## Exercise aim
Retype everything in the account of the trip to China from "Food in China was honestly" down to "last very long.", keeping every word and mark unchanged.

-- Page text follows --

Food in China was honestly a different issue. I found the Chinese food in China was way healthier than what we eat in Chinese restaurants in the U.S. It was less greasy, assorted vegetables was offered with every meal and didn’t get a taste of loaded MSG. It was great feeling at the beginning to eat everything healthy, but approximately five days into the trip, reality struck many of us: wait, why isn’t there salt in this food? Where is the sweet tea? I eat Indian food at home. However, anyone that knows me will be able to say that I love trying a variety of ethnic food, but Chinese food for breakfast, lunch and dinner! Thereafter, I basically started living on pop tarts that I had brought along, which obviously did not last very long.
Luckily, towards the end of our trip, everyone was designated to visit a native Chinese family (two per family) where we spent about eight hours. From the very start, my partner and I were cascaded with their customary hospitality. We were also one of the lucky ones because the family we visited happened to have a family friend that was trying to major in English, so language was not a barrier for us unlike some of the others on the trip. When asked where I would like to eat, even though I am not a fan of any of the American fast food restaurants, I immediately said McDonald’s. I needed to eat something other than Chinese, and I knew where this was going when they asked me. Thus, we had a “snack” at McDonald’s. I had never tasted anything so heavenly in my mouth before. Nonetheless, I would have to say visiting a host family experience was pretty much tied with the day I climbed the Great Wall.
By and large, going for the Chinese Bridge Camp in China with a great group was truly a once in life time experience. Visiting China provided me with a greater knowledge about the country as a whole and her people. The program has broadened my horizon about the Chinese culture. I do not believe all these things would have been possible, without the meticulous planning by the people at the Confucius Institute at the University of Memphis and the Chaperones who traveled with us and made sure everything went smoothly during our visit. I will treasure the memories I have collected from the trip forever.

-- Page text concluded --
-- Recorded information follows --

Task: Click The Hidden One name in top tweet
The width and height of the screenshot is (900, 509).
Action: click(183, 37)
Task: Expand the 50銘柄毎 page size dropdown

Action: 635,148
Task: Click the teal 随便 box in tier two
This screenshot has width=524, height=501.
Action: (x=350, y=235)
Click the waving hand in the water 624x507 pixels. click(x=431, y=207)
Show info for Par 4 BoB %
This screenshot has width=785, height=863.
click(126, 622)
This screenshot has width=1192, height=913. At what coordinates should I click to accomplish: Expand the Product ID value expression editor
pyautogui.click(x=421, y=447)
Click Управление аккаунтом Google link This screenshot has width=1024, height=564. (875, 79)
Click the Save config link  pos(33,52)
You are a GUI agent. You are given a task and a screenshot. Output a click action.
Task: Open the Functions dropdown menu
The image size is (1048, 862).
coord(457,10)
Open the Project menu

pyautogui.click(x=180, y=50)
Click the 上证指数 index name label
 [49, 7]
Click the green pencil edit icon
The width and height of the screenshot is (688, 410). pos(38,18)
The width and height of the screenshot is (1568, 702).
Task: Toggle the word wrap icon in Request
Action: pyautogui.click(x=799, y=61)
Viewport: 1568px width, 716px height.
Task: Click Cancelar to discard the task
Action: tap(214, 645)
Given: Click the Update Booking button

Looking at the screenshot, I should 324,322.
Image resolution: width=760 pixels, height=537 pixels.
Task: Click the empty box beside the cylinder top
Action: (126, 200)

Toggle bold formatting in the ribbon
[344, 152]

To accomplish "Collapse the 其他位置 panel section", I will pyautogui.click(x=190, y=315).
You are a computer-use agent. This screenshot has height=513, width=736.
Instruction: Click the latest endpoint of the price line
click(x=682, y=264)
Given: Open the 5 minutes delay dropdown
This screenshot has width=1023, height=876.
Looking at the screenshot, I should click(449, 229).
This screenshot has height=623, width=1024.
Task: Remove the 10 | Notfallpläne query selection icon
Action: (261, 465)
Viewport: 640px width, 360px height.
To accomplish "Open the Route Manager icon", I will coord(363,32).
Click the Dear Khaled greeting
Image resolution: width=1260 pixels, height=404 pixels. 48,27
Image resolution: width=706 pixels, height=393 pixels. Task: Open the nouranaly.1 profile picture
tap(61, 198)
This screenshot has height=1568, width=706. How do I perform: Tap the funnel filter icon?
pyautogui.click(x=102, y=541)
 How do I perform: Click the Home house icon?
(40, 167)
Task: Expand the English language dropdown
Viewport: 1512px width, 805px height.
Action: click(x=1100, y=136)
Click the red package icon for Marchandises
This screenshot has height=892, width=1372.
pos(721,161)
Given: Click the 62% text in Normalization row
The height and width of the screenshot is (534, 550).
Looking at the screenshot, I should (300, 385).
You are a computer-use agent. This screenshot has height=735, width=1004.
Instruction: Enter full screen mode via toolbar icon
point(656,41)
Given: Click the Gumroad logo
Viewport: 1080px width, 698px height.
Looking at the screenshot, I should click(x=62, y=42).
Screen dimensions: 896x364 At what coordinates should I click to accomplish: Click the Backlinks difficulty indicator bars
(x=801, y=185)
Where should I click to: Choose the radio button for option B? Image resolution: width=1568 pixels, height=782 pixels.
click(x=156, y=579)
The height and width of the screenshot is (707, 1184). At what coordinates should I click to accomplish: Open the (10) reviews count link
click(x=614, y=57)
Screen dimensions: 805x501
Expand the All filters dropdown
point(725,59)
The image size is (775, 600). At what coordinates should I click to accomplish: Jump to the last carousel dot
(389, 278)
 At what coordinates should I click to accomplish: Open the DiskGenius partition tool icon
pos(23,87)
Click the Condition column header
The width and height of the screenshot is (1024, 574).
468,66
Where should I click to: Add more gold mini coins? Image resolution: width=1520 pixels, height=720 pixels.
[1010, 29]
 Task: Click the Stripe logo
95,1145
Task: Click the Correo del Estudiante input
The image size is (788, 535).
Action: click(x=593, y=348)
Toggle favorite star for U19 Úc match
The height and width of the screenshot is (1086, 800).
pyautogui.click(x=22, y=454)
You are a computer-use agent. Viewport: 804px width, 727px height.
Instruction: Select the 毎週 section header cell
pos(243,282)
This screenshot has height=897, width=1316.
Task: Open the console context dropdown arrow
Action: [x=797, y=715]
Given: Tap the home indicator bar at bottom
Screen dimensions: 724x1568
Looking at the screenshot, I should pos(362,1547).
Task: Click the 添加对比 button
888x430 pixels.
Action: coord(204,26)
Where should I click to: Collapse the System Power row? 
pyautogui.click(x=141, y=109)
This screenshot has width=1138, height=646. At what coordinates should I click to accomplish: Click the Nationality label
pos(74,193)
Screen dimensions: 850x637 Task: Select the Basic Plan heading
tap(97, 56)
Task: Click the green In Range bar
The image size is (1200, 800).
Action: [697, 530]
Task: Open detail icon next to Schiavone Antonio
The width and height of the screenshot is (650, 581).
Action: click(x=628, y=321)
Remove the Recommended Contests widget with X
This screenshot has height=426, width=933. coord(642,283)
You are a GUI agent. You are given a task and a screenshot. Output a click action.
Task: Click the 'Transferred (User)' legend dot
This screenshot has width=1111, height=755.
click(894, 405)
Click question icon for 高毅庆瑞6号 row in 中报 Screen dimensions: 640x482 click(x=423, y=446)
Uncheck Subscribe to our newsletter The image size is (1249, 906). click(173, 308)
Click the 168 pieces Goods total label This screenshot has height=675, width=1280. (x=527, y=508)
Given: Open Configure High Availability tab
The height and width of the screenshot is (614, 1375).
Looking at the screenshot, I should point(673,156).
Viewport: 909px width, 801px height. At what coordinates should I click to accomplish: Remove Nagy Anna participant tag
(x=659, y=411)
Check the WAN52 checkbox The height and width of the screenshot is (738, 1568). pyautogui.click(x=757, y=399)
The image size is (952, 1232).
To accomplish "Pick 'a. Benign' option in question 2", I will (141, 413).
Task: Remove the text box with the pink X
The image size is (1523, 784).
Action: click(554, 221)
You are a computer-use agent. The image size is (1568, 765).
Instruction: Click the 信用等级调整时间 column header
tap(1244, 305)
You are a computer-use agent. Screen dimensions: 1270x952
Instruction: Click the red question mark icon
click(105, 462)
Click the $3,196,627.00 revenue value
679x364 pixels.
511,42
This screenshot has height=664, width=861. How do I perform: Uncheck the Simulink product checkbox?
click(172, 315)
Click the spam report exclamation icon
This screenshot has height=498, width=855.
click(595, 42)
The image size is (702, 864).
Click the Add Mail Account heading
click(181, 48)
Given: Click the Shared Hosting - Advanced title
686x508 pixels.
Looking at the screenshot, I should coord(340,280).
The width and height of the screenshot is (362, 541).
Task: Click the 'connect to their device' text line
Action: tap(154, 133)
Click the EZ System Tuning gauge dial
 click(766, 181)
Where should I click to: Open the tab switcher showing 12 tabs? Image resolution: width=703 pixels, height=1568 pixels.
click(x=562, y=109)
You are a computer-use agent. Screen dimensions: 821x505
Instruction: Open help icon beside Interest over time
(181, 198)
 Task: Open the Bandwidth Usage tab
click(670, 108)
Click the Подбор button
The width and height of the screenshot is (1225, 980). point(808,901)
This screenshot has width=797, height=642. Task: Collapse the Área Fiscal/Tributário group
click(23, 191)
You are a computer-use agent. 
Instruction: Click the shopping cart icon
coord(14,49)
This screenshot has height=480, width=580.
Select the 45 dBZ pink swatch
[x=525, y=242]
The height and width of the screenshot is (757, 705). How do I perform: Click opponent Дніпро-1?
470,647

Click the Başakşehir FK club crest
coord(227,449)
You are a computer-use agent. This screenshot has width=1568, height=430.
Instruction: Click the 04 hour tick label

-- Recorded information concluded --

## Written solution
Food in China was honestly a different issue. I found the Chinese food in China was way healthier than what we eat in Chinese restaurants in the U.S. It was less greasy, assorted vegetables was offered with every meal and didn’t get a taste of loaded MSG. It was great feeling at the beginning to eat everything healthy, but approximately five days into the trip, reality struck many of us: wait, why isn’t there salt in this food? Where is the sweet tea? I eat Indian food at home. However, anyone that knows me will be able to say that I love trying a variety of ethnic food, but Chinese food for breakfast, lunch and dinner! Thereafter, I basically started living on pop tarts that I had brought along, which obviously did not last very long.